I’m learning Julia and, reading the documentations in the past days, I wrote down few comments on typos, unclear sentences, etc. I’m new to the community and I’m unsure whether I should directly open an issue on GitHub, and/or create a pull request.

For example, in the third sentence of the second paragraph of the Implementation section of the Multi-dimensional Arrays documentation page it is written

It is recommended that these operations have nearly constant time complexity, or technically Õ(1) complexity, as otherwise some array functions may be unexpectedly slow.

AFAIK, Õ(1) is quite an abuse of notation, since \tilde O(f(n)) := O(f(n)\textrm{polylog}(f(n))), that is O(f(n)) up to polylogarithms of f(n) (see e.g. Wikipedia), while here it is used as if it meant up to polylogarithms of n.

I do think it should say O(\text{polylog}(n)) or \cup_{\epsilon > 0} O(n^\epsilon) to be clearer, and to be honest this is the first time seeing the soft O notation, so I am not as certain if it is commonly used.

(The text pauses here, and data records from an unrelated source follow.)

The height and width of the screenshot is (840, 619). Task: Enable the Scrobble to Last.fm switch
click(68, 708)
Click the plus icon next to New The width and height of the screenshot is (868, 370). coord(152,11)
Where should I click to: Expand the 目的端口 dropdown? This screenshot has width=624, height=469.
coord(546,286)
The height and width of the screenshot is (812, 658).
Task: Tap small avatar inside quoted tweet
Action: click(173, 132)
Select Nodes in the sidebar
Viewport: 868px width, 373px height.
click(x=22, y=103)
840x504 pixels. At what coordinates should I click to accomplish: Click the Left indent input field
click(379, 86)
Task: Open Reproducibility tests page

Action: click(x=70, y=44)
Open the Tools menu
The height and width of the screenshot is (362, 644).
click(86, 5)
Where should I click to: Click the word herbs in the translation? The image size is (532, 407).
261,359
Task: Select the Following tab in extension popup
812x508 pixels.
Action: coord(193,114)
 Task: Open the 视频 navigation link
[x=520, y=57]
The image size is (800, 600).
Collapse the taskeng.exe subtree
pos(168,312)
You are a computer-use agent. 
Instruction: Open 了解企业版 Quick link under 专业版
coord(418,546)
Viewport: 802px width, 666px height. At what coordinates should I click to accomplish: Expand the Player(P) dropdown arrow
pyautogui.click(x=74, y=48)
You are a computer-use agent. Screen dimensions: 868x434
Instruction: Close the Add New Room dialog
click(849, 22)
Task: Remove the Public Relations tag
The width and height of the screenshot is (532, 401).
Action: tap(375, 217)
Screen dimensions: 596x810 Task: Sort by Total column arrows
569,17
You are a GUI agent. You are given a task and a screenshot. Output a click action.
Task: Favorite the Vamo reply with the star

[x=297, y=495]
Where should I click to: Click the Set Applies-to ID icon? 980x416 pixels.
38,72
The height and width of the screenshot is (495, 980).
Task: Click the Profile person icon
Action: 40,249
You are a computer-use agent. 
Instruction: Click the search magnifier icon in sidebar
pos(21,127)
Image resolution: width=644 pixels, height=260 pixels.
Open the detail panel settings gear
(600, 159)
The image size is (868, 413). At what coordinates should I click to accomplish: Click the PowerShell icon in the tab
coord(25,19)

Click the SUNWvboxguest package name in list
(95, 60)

I guess you mean \cap_{\epsilon>0} O(n^\epsilon), which I would call sub-polynomial, where with polynomial I refer to any function of the form n^c with c>0 (the latter terminology is customary in theoretical computer science, AFAIK). However, I think that here nearly-constant means at most polylogarithmic.

Perhaps I should open a pull request where I propose to remove the Õ(1), and avoid proposing to substitute it with something else.

I don’t know that there’s a true standard across the community, but my general impression is that issues are fine, but if there’s an obvious and concrete fix, and you’re willing to make the PR, just go for it. If there’s a CONTRIBUTING.md, read that first, just in case.

The only time I’d say it might be better to lead with an issue is if the fix will take a lot of effort, and you’re not sure that the fix is actually desired by the package maintainers.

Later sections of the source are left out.